>> start Material for this exercise

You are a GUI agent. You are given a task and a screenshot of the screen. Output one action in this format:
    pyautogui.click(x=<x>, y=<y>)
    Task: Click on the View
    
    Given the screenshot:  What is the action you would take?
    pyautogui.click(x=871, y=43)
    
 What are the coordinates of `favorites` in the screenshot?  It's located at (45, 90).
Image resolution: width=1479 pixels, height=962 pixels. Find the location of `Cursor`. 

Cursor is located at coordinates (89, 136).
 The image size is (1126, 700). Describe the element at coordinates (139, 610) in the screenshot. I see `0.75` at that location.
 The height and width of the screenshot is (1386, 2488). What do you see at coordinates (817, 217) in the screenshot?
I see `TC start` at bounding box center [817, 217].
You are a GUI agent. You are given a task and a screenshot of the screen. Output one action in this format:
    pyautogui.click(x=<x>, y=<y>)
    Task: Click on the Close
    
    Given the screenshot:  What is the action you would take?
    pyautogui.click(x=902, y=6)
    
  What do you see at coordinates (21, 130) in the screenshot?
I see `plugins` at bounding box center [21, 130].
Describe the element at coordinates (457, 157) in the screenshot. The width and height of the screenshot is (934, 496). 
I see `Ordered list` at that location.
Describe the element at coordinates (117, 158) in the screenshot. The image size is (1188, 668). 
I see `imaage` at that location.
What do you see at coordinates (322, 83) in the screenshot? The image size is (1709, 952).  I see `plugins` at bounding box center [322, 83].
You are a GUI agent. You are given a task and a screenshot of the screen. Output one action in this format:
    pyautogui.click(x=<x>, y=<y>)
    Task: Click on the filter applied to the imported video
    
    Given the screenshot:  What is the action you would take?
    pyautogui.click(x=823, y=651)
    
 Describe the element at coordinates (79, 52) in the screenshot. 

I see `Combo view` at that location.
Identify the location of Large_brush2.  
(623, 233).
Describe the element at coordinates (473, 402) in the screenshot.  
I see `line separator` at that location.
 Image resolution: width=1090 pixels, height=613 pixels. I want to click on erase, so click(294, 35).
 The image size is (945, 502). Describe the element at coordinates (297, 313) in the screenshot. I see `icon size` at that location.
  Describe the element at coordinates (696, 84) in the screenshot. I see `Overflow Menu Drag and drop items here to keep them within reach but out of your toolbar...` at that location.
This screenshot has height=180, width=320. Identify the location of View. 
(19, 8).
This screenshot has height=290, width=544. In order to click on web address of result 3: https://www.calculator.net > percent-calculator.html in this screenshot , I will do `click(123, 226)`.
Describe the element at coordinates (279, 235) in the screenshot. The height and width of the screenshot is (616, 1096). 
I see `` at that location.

>> end Material for this exercise

:: Task prompt ::
Return the material above line for line, with no changes of any kind.

:: The result ::
You are a GUI agent. You are given a task and a screenshot of the screen. Output one action in this format:
    pyautogui.click(x=<x>, y=<y>)
    Task: Click on the View
    
    Given the screenshot:  What is the action you would take?
    pyautogui.click(x=871, y=43)
    
 What are the coordinates of `favorites` in the screenshot?  It's located at (45, 90).
Image resolution: width=1479 pixels, height=962 pixels. Find the location of `Cursor`. 

Cursor is located at coordinates (89, 136).
 The image size is (1126, 700). Describe the element at coordinates (139, 610) in the screenshot. I see `0.75` at that location.
 The height and width of the screenshot is (1386, 2488). What do you see at coordinates (817, 217) in the screenshot?
I see `TC start` at bounding box center [817, 217].
You are a GUI agent. You are given a task and a screenshot of the screen. Output one action in this format:
    pyautogui.click(x=<x>, y=<y>)
    Task: Click on the Close
    
    Given the screenshot:  What is the action you would take?
    pyautogui.click(x=902, y=6)
    
  What do you see at coordinates (21, 130) in the screenshot?
I see `plugins` at bounding box center [21, 130].
Describe the element at coordinates (457, 157) in the screenshot. The width and height of the screenshot is (934, 496). 
I see `Ordered list` at that location.
Describe the element at coordinates (117, 158) in the screenshot. The image size is (1188, 668). 
I see `imaage` at that location.
What do you see at coordinates (322, 83) in the screenshot? The image size is (1709, 952).  I see `plugins` at bounding box center [322, 83].
You are a GUI agent. You are given a task and a screenshot of the screen. Output one action in this format:
    pyautogui.click(x=<x>, y=<y>)
    Task: Click on the filter applied to the imported video
    
    Given the screenshot:  What is the action you would take?
    pyautogui.click(x=823, y=651)
    
 Describe the element at coordinates (79, 52) in the screenshot. 

I see `Combo view` at that location.
Identify the location of Large_brush2.  
(623, 233).
Describe the element at coordinates (473, 402) in the screenshot.  
I see `line separator` at that location.
 Image resolution: width=1090 pixels, height=613 pixels. I want to click on erase, so click(294, 35).
 The image size is (945, 502). Describe the element at coordinates (297, 313) in the screenshot. I see `icon size` at that location.
  Describe the element at coordinates (696, 84) in the screenshot. I see `Overflow Menu Drag and drop items here to keep them within reach but out of your toolbar...` at that location.
This screenshot has height=180, width=320. Identify the location of View. 
(19, 8).
This screenshot has height=290, width=544. In order to click on web address of result 3: https://www.calculator.net > percent-calculator.html in this screenshot , I will do `click(123, 226)`.
Describe the element at coordinates (279, 235) in the screenshot. The height and width of the screenshot is (616, 1096). 
I see `` at that location.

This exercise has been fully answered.